# PROBLEM
Your answer must be exactly the lines from the one containing "Instruction: Click the scrollbar up arrow" through the end of the material, both ends included, without pictures.

# STORED DATA
----

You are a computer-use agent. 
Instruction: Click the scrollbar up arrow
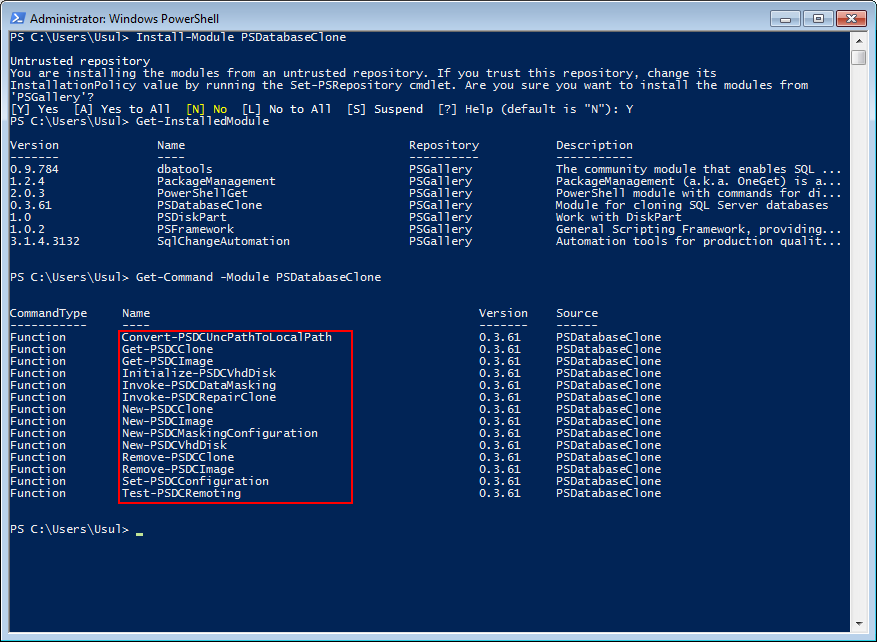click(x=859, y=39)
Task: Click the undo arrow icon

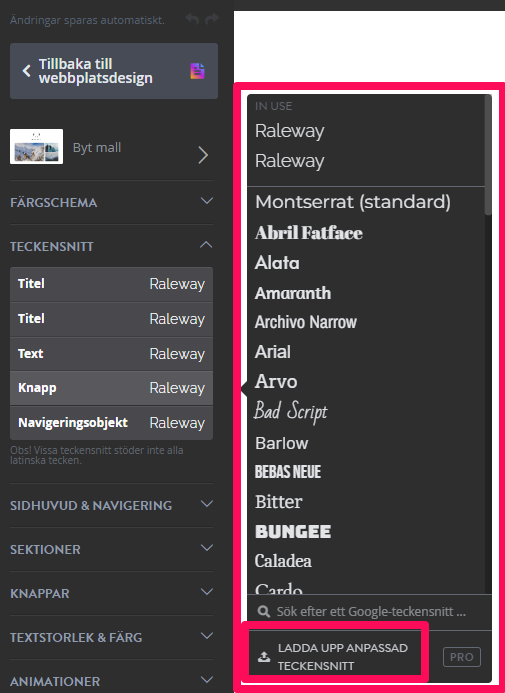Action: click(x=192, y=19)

----

# ANSWER FOR THE TASK
Instruction: Click the scrollbar up arrow
click(x=859, y=39)
Task: Click the undo arrow icon

Action: click(x=192, y=19)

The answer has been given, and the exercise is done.